早川入りの「入り」とは、「入り組んだ谷間」の地域を表す言葉である。南アルプスの2,000~3,000m級の山々に囲まれ、その谷間を早川が流れるこの地域の地理的条件を示した言葉として、古くから使われてきた。自然の豊さと同時に、人が入ることさえ拒むような厳しさを表していると言える。
国の天然記念物にもなっている「新倉断層」は、日本列島中央部を横断し、東北日本と西南日本を分ける延長250kmにも及ぶ断層・糸魚川 静岡構造線の露頭であり、こうした早川町の地理的特徴の成り立ちを端的に表している。

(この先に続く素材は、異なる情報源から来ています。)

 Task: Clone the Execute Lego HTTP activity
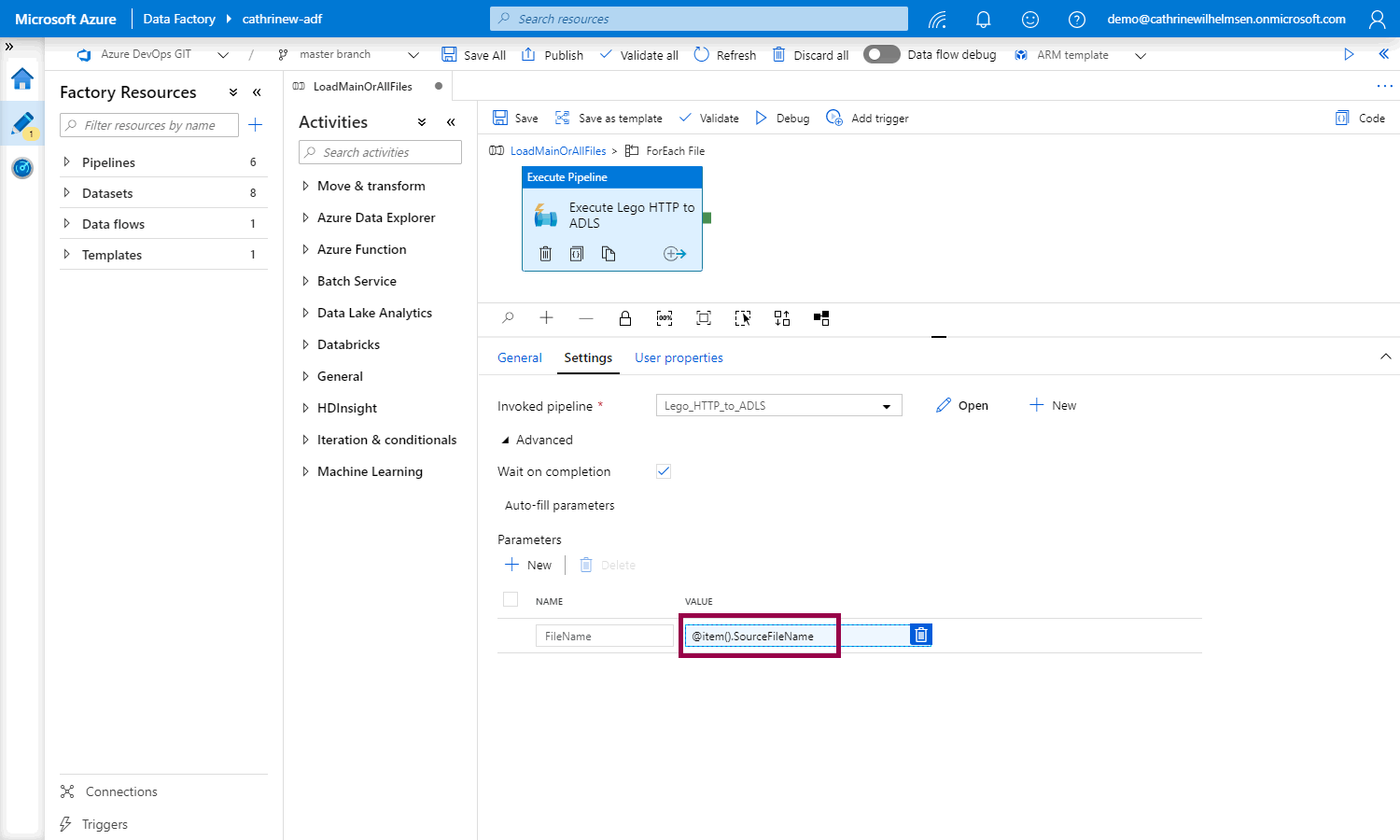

3,000mという標高差によって、町内には多様な動植物相が見られる。植物では、タブノキ、アラカシなどのカシ帯、モミジ類やブナ、ナラなどのブナ帯、コメツガ、カラマツやシャクナゲ、サラサドウダンなどのシラビソ帯、そして高山ではハイマツ帯を見ることができる。
野生動物では、天然記念物であるニホンカモシカやライチョウをはじめ、ツキノワグマ、ニホンジカ、ニホンザル、イノシシなどのほ乳類、ヤマセミ、クマタカなどの山深い地域にしか生息しない野鳥、イワナ、ヤマメ等の渓流魚も数多く生息している。
町の北部が「南アルプス国立公園」や「山梨県立巨摩自然公園」に位置づけられていることも、早川町が自然豊かであることの証拠の一つだと言えるだろう。
早川の自然の特徴 〜南アルプスの厳しさと豊かさ〜
早川町の特徴、それは南アルプスの存在だろう。南北に長く、369.86㎢の面積を抱え、その中で一番高いところは3,189m、一番低いところは230mと標高差は2,959mもある。
早川町の94%は森林に覆われている。豊富な水資源に加え、野生動物が暮らしていく上では好条件であるため、早川町の動物相は多様である。人間の侵入を阻んできた自然の渓谷が、野生動物の暮らしやすい土地を作り上げてきた。
地形や気候の合作が早川の自然であり、ここに暮らす野生動物は自然の恩恵にあずかりながらも時に険しさを見せる自然に適応してきた。
特にこの山岳地形で生きてきたカモシカが急斜面を縦横無尽に動く姿は、その土地で生命を営んできた姿そのものである。